§ **Tasks to complete**:
**a)** Write out the passage of the grace discussion from "32 Yea, come" up to and including "yourself of ungodliness.", word for word.
**b)** In the grace discussion, whom does the first commenter call their new favorite mind?

§ **Selection**:
........
Fairchild, sounds like we had similar experience. My memory might fail me, but I think it was the Jan 1992 semester I had him. He has such a fun, irreverent style. So refreshing. I hadn’t seen him do anything in public for many years, so when I saw him on the program, I was kind of freaking out. This talk was a total blast from the past for me, too. He shaped me (and likewise my family) so much and it’s gone so deep that when people talk about the guilt of needing to do too much in Mormonism or that we don’t teach grace in the church, etc, it’s hard for me to relate. I say Adam Miller is my new favorite mind, because I’ve moved past much of the literalism and focus on the supernatural aspects of the gospel, and Adam Miller speaks to me more in that way. But the gospel that shaped me is Stephen Robinson Mormonism.
Moroni 10 pretty much sums it up.
32 Yea, come unto Christ, and be perfected in him, and deny yourselves of all ungodliness; and if ye shall deny yourselves of all ungodliness, and love God with all your might, mind and strength, then is his grace sufficient for you, that by his grace ye may be perfect in Christ; and if by the grace of God ye are perfect in Christ, ye can in nowise deny the power of God.
“Perfected” is a verb implying in process (not finished) and here, is associated with denying yourself of ungodliness.
So if you take it Christ and work with him on being better by denying yourself of ungodliness… bam! his grace is sufficient for you and that’s what will perfect you.
The Moroni 10:32 reference takes us back to the traditional understanding of “after all we can do.” Under that paradigm, “all” we need to do is deny ourselves of “all ungodliness” and “love God with all [our] might, mind and strength.” Only then is his grace sufficient for me. If I haven’t denied myself of all ungodliness and given all I’ve got, the Christ’s grace is too weak for me. Or I’m too weak. Either way, it all depends on me and my part of the horizontal bargain was, well, disappointingly less than “all.” After I’ve given it my all (whatever that means–God, what an amorphous and impossible standard!), then his grace is sufficient for me.
I really, really, want to believe the Robinson version of grace, but then there are troubling verses that take me right back to the original understanding of “after all you can do.” I’m afraid that Andy’s “bam!,” made me wince. I’m a life-long member and am committed to being a life-long member, serving constantly and doing my best. But my best sucks. There is no part of my life that would let me say, “bam! His grace (dependent on my all) is sufficient.] If instead the standard is believe and repent as often as I screw up, that I can handle. I hope God can too.
........
§ **Data extract**:
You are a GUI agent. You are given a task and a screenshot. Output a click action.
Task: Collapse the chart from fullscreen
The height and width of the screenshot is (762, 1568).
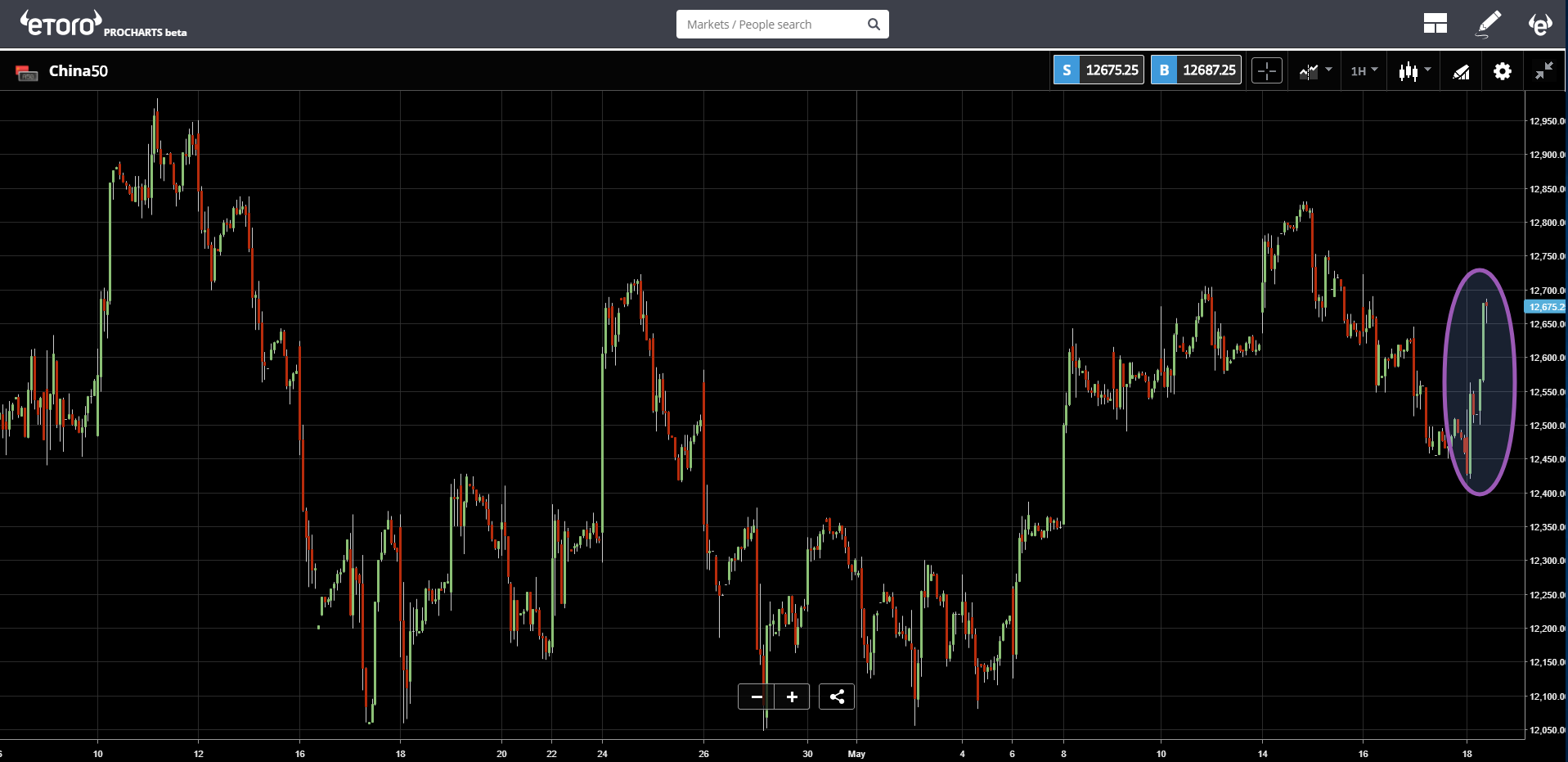[x=1543, y=71]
........
§ **Responses to the exercise**:
**a)**
32 Yea, come unto Christ, and be perfected in him, and deny yourselves of all ungodliness; and if ye shall deny yourselves of all ungodliness, and love God with all your might, mind and strength, then is his grace sufficient for you, that by his grace ye may be perfect in Christ; and if by the grace of God ye are perfect in Christ, ye can in nowise deny the power of God.
“Perfected” is a verb implying in process (not finished) and here, is associated with denying yourself of ungodliness.

**b)** Adam Miller.